→ **Work to complete**
1. List every person named in the news item on eyewitness misidentification below.
2. Reproduce the portion of the news item on eyewitness misidentification below between "Wells and ISU" and "law enforcement procedures.", inclusive.

AMES, Iowa -- Gary Wells, a Distinguished Professor of psychology at Iowa State University, will be featured on the CBS News show "60 Minutes" this Sunday, March 8, in a package on eyewitness misidentification in criminal cases. Credited with developing the dominant theory of how mistaken identifications occur, Wells was interviewed for the show last month in New York by correspondent Lesley Stahl.
The show can be seen locally on Des Moines' KCCI-TV (Channel 8) beginning at 6 p.m. CST.
Wells and ISU psychology graduate student Deah Quinlivan published a paper related to the "60 Minutes" topic in the February Law and Human Behavior, the journal of the American Psychology-Law Society. In their paper "Suggestive Eyewitness Identification Procedures and the Supreme Court's Reliability Test in Light of Eyewitness Science: 30 Years Later," the authors contend that it's time for the U.S. Supreme Court to revisit its landmark case (Manson v. Brathwaite, 1977) that permits eyewitness identifications obtained through suggestive law enforcement procedures.
But Wells and his fellow researchers have found that eyewitness identifications are not always reliable.

→ **Data section**

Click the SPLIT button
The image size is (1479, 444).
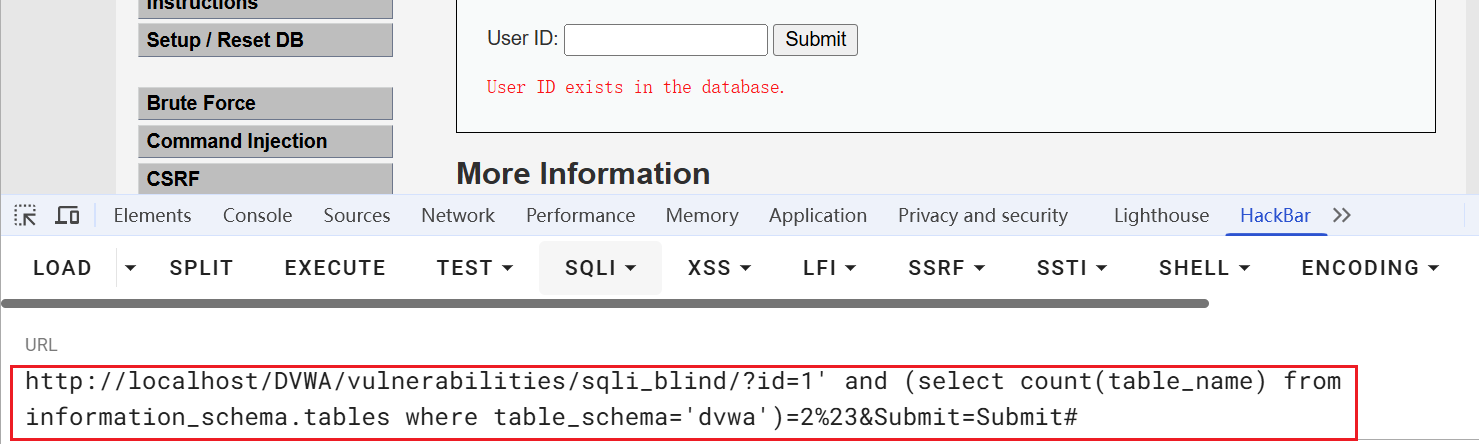click(201, 268)
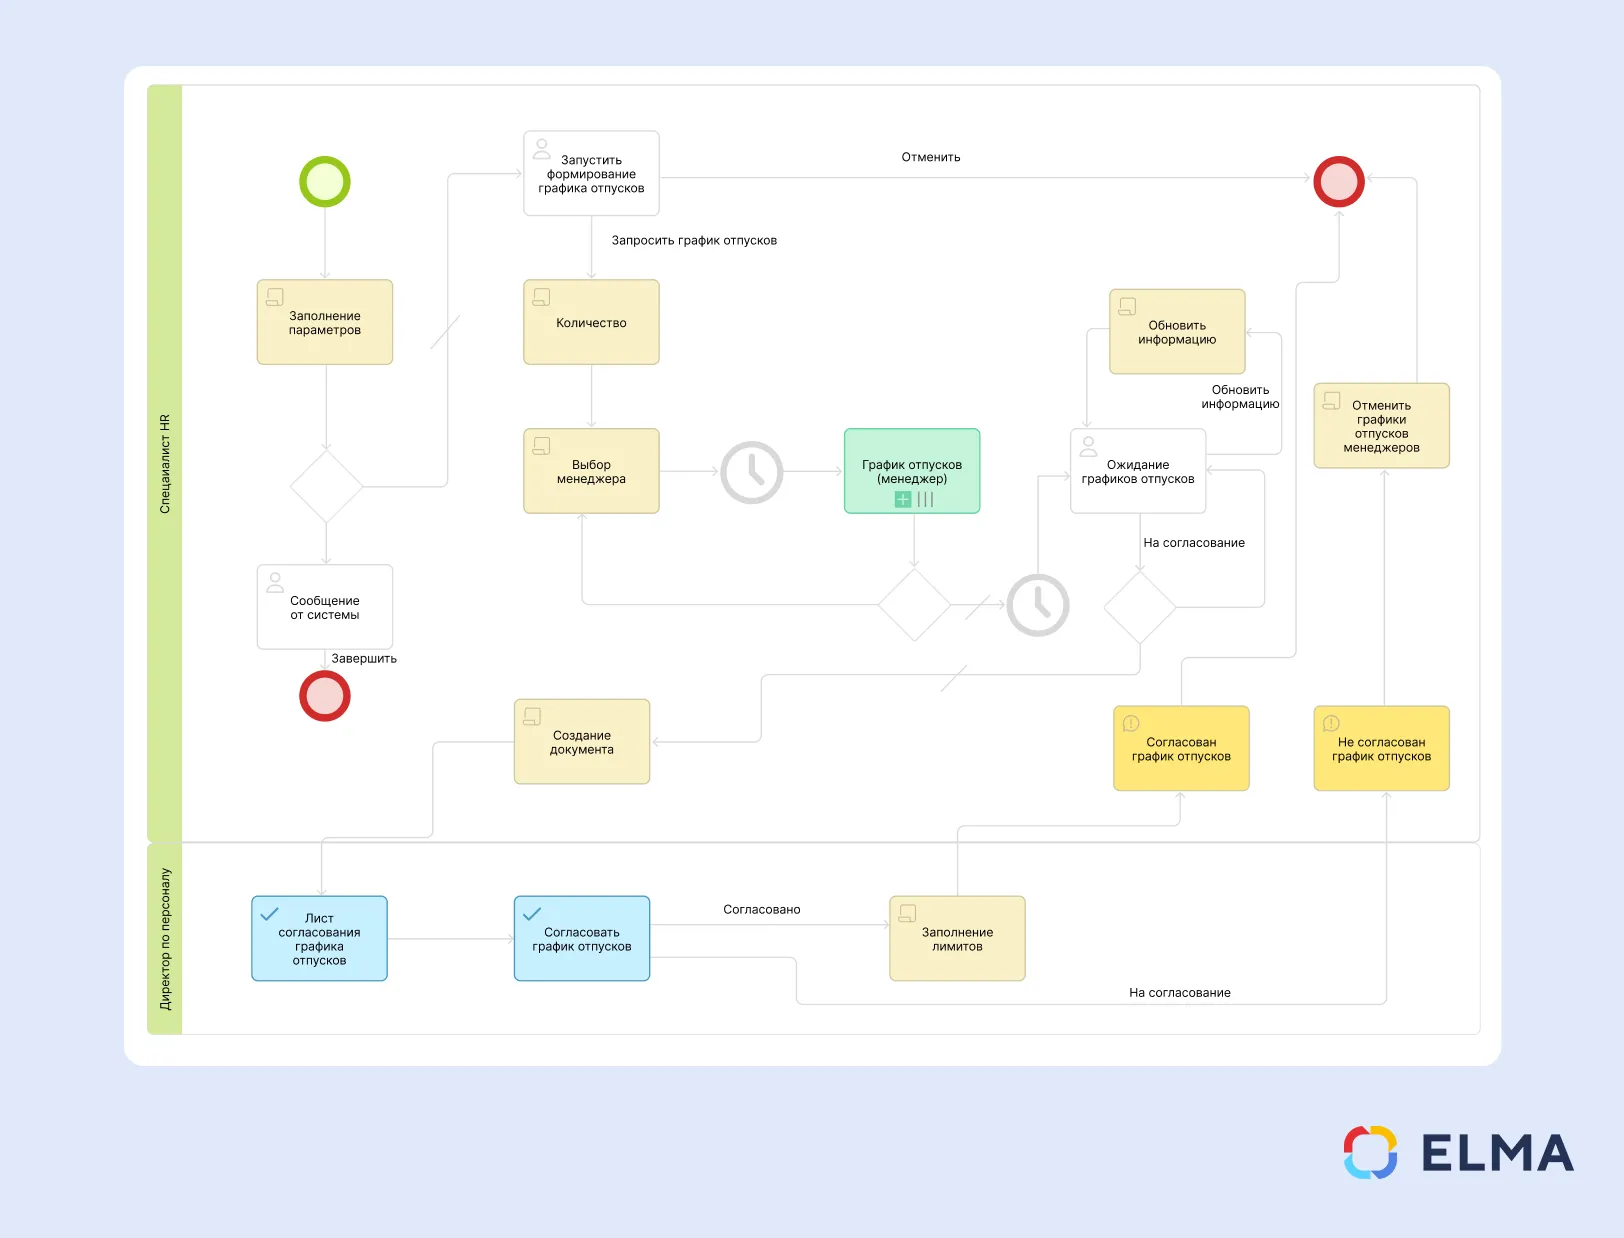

→ **Answers for this exercise**
1. Gary Wells, Lesley Stahl, Deah Quinlivan

2.
Wells and ISU psychology graduate student Deah Quinlivan published a paper related to the "60 Minutes" topic in the February Law and Human Behavior, the journal of the American Psychology-Law Society. In their paper "Suggestive Eyewitness Identification Procedures and the Supreme Court's Reliability Test in Light of Eyewitness Science: 30 Years Later," the authors contend that it's time for the U.S. Supreme Court to revisit its landmark case (Manson v. Brathwaite, 1977) that permits eyewitness identifications obtained through suggestive law enforcement procedures.